Complaints in all her systems (listen
to her chest The fussy old sweet
heart's congested) Can you cough up love?
Can you produce anything for us?

Wishbone Dance is arranged in several sections based on his experiences in the health care realm. Many of the poems comprised in the random "Learning Curve Journal" component of the book are woefully smallish- a few lines long, they and add nothing to their context. When they do have some basis in their poetic surroundings, they suffer from obviousness. The second learning curve journal poem announces its series' failure, transcribed here in its entirety:

They introduce you to the water
by throwing you
in the deep end

Welcome to the life
Welcome to the work

A near-death experience
followed by another
& another
& another

Characteristically redundant, clumsy, and indicative of a series consisting of weird, unrelated and jarring poetic lines that conjure only frustration at the poet's unevenness; one moment eliciting a gasp at a particular phrasing, he follows with a groan from his audience, imperfectly presenting what is better left omitted. That's true also with a few of the other poems in the book. They grapple with sentimentality and loss, but they promise much.

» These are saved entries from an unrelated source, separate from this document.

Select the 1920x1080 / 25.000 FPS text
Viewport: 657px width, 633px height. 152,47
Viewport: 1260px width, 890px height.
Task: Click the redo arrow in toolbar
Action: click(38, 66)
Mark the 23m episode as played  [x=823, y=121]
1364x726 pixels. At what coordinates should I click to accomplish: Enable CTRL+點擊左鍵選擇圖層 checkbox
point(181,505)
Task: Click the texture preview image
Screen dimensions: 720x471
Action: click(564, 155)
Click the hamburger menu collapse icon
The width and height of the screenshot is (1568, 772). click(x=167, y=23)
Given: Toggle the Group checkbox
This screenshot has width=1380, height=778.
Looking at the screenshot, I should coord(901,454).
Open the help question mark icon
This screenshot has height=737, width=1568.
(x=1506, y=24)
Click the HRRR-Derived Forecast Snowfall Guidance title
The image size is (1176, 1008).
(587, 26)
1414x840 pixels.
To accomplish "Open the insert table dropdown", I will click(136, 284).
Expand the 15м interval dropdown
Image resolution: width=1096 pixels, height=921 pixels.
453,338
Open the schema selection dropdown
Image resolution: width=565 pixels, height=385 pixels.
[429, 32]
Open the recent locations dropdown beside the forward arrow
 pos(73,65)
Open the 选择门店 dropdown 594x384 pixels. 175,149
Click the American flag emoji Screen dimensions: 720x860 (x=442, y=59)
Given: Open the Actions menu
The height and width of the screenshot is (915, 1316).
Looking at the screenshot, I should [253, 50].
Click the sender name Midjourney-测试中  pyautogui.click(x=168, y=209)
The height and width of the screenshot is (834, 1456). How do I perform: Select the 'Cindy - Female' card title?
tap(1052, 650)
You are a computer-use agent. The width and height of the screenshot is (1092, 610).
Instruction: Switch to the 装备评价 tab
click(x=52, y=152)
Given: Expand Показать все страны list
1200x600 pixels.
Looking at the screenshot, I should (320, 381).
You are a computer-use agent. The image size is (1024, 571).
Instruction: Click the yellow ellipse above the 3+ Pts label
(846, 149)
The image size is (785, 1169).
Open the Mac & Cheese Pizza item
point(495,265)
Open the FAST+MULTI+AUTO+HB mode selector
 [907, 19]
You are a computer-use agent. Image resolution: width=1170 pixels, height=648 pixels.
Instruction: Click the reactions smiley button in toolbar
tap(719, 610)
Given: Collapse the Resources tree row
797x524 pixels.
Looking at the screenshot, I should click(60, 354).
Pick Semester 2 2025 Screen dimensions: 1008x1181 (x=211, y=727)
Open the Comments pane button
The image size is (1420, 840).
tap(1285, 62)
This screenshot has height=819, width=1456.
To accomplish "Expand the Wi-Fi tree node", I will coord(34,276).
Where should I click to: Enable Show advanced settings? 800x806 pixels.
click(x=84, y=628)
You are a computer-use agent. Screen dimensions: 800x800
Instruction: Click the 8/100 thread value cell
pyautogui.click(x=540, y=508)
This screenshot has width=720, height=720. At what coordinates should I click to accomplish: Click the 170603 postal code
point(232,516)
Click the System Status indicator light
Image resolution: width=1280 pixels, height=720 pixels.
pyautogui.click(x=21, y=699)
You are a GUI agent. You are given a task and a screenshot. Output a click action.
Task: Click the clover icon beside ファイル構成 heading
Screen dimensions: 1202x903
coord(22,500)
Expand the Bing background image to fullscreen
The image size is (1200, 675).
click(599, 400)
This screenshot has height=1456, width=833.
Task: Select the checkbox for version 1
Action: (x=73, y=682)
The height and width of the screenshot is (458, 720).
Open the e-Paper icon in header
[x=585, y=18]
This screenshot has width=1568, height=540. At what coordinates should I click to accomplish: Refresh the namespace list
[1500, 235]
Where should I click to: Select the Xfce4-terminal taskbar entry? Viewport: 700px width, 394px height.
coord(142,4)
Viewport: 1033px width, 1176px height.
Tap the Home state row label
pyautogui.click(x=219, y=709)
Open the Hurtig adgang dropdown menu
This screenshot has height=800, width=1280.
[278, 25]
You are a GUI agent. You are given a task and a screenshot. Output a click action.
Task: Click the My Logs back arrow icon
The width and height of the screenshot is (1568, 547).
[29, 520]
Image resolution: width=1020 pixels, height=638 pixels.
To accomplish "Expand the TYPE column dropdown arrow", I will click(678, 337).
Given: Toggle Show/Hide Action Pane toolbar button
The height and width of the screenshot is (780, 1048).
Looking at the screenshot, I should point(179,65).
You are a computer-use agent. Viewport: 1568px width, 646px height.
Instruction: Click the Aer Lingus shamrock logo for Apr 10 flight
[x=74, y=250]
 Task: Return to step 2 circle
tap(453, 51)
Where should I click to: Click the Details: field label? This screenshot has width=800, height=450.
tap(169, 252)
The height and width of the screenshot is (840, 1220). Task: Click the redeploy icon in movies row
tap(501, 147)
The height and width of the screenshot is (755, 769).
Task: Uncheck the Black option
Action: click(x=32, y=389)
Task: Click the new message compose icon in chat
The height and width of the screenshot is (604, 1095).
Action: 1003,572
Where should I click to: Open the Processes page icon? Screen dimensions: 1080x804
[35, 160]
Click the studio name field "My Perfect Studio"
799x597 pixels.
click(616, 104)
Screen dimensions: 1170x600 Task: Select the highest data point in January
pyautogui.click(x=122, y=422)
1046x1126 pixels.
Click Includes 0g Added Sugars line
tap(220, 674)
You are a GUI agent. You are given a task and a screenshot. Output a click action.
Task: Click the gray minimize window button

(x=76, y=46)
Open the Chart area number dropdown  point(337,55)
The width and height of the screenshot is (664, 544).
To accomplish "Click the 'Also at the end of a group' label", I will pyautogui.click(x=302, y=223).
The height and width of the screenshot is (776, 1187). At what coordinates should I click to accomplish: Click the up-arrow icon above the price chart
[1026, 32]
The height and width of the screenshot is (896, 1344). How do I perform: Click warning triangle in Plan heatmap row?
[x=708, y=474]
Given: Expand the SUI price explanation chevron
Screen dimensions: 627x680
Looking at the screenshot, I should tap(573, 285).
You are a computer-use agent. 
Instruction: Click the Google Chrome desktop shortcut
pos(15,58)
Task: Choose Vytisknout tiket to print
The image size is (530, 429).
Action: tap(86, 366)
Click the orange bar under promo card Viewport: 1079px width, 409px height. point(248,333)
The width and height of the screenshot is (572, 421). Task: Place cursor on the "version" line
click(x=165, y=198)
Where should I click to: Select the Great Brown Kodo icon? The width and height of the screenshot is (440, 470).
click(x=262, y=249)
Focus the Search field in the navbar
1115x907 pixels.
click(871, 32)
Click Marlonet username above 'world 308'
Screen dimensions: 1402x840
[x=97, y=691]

Several poems demand comment; these are the aforementioned gasps which persist after one reads them, so aptly they deliver their meaning. Found in the first ten pages of the book is "Louise". Initially describing an incident at a nursing station where the staff comment early in the poem about an elderly patient with the mind of a child, likely via Alzheimer's disease, saying "Shoot me if I get like that", Downie delivers:

Let go now
Before hospital policy changes
& nurses patrol the wards with
guns in their hands
Tracking down their own echoes:
Shoot me if I get like that

It's in images like this that the poet succeeds, using the poetic turnaround of dimes, where the reader is led one way and then brutally deflected the next in an unexpected manner. When Downie decides to do this, he does it admirably, and like few contemporary Canadian poets. In this collection, it's apparent that a distinguished poet has declared himself for quantification, for refutation. There exist worthwhile poems here, a handful that defy comment.

Wolsak and Wynn were right to publish this collection; several of the poems are prodigious exhibits of meaning, quoting life in distilled form and pummelling us with the import of their poetic cargo. Downie succeeds often here, and so exclusively that is should become required reading for all health professions, but also for everyone else: in death and in sickness, Downie treads the words we're afraid to hear, the words which approximate illness as much as poetry can. Life breathes and stops in his poems; readers are left to discern their human truth, their significance.

Shane Neilson is a Nova Scotian poet who has published recently in Queen's Quarterly, The Canadian Forum, and Pottersfield Portfolio. He is one of TDR's poetry editors.